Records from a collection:

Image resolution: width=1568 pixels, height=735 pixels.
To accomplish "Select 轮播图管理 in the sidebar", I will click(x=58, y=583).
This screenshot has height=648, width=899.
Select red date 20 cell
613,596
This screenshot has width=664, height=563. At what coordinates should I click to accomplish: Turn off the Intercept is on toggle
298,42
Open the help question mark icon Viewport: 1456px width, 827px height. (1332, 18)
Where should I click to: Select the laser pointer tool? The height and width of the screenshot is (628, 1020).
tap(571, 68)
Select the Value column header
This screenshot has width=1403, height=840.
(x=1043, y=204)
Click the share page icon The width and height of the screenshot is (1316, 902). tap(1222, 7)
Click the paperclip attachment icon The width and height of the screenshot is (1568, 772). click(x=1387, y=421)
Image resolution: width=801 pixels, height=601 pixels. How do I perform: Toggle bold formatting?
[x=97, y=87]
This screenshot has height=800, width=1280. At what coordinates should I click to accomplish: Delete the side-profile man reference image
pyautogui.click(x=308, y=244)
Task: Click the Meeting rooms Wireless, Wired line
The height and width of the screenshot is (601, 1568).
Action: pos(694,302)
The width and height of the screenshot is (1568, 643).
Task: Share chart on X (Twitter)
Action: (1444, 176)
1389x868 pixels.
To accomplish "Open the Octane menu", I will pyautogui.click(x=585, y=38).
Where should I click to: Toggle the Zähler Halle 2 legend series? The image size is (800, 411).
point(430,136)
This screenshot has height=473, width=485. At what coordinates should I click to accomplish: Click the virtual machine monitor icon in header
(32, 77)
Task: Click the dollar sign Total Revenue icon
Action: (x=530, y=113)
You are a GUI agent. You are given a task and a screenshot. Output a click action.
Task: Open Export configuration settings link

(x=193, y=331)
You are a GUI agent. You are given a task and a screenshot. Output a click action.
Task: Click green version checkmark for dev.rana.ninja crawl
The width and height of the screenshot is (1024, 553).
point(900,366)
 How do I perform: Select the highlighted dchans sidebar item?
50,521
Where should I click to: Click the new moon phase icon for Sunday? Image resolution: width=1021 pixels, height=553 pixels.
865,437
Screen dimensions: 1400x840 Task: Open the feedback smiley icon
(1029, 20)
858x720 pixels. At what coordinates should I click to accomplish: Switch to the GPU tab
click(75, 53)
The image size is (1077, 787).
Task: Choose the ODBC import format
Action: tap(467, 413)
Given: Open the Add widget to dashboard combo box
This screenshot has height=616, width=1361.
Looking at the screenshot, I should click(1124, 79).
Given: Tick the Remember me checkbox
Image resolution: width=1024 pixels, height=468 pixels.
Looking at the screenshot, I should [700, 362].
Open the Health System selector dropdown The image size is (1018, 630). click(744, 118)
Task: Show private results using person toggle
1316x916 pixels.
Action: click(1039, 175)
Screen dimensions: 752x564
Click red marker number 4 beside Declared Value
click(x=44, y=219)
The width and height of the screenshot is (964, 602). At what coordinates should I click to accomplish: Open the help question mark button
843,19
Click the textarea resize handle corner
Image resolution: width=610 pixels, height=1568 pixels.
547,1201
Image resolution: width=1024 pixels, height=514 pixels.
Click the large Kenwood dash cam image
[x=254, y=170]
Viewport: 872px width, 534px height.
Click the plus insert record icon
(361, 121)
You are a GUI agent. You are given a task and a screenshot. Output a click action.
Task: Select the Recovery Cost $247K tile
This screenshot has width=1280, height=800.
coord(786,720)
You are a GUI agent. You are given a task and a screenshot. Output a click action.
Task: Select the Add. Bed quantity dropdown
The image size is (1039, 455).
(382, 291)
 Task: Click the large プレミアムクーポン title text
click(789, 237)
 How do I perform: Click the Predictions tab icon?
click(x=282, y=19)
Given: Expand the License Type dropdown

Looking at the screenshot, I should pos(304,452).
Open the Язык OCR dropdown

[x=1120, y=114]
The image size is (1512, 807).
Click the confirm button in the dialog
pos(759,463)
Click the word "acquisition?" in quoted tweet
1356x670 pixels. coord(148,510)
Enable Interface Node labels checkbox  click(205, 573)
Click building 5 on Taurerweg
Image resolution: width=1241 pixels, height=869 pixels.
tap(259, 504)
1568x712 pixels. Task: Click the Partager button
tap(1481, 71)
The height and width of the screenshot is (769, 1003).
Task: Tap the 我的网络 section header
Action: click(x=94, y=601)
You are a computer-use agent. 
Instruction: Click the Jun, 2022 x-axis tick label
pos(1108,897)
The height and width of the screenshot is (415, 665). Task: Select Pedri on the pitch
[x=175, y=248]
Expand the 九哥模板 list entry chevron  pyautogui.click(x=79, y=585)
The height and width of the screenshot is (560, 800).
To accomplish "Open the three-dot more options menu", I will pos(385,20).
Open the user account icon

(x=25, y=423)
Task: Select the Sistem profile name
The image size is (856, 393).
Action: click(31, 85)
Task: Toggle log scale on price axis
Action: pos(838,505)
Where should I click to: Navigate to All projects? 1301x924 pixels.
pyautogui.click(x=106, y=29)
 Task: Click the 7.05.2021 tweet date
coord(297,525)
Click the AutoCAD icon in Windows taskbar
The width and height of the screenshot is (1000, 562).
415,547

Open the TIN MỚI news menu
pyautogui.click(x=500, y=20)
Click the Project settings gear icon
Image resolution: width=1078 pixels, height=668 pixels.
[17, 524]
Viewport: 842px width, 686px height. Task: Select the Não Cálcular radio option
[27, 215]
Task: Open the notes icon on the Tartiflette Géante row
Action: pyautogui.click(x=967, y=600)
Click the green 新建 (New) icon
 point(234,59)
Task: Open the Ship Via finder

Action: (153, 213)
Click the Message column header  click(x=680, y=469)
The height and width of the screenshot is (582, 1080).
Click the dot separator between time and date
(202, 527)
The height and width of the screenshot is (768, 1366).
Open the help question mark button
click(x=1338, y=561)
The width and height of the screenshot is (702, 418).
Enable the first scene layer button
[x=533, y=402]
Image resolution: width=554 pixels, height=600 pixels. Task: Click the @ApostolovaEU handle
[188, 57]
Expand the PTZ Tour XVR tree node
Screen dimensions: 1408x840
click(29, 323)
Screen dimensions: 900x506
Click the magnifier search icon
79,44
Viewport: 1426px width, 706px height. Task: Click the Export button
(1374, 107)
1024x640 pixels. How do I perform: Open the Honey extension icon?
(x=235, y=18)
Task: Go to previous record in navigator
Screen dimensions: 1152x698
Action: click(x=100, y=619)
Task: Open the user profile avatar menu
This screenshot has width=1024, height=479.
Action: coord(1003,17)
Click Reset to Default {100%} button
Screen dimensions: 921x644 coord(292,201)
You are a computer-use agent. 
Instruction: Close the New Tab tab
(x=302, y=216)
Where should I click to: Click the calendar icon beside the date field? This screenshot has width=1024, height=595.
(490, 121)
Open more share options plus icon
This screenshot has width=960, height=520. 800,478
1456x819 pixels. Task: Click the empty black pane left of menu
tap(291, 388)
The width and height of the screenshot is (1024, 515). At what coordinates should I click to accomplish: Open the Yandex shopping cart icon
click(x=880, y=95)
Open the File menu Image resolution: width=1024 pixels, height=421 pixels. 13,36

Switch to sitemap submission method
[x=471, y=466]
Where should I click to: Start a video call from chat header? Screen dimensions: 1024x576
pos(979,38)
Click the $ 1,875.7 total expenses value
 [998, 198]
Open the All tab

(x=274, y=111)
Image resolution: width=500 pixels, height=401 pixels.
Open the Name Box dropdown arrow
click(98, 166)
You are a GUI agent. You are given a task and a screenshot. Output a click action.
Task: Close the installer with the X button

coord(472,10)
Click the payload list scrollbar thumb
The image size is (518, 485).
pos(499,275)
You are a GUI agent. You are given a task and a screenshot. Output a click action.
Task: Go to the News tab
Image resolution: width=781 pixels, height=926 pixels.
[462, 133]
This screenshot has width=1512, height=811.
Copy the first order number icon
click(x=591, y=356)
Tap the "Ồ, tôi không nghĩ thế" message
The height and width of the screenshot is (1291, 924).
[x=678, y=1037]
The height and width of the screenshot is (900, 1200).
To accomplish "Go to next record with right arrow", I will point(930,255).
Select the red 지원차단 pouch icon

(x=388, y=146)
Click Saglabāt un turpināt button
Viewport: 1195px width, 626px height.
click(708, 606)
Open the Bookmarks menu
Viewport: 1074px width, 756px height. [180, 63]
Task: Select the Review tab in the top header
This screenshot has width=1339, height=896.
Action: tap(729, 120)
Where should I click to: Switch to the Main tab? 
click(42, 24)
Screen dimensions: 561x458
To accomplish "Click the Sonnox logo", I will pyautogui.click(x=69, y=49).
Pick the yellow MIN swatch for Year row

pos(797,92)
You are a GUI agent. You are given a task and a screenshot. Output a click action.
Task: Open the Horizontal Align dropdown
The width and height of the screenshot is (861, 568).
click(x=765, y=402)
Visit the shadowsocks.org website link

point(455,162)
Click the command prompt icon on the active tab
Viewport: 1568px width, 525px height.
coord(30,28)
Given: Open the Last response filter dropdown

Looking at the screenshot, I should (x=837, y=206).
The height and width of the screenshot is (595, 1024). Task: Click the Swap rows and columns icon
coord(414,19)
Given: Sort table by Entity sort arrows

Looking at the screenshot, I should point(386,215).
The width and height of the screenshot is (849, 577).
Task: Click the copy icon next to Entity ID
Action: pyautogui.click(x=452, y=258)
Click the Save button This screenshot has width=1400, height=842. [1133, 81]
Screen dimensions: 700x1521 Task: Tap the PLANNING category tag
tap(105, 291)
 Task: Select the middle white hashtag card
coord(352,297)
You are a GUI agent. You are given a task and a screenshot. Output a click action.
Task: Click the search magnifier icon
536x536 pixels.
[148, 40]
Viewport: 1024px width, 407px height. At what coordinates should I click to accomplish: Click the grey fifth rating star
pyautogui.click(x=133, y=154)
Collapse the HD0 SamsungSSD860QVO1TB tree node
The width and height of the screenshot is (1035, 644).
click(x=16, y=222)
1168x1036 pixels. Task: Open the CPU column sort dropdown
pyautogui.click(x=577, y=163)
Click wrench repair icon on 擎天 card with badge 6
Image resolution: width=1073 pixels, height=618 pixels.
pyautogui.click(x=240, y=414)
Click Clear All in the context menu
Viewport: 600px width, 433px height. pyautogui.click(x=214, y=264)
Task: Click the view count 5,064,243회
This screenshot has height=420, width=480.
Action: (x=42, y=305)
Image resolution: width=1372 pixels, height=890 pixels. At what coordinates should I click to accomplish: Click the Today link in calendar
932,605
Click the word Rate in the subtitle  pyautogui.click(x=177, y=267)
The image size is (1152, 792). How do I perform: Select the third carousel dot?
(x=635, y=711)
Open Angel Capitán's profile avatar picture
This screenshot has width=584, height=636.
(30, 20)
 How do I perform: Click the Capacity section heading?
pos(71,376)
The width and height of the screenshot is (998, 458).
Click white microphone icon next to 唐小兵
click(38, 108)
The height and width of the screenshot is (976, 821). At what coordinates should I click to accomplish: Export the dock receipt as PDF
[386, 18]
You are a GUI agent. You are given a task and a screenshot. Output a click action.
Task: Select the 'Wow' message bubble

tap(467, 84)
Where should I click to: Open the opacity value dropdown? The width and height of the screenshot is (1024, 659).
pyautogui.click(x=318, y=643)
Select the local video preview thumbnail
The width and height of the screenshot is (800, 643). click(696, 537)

WHAT YOU WILL DO: In the records, find every line that has the string "avatar" and copy it.

ANSWER:
Task: Open the user profile avatar menu
Open Angel Capitán's profile avatar picture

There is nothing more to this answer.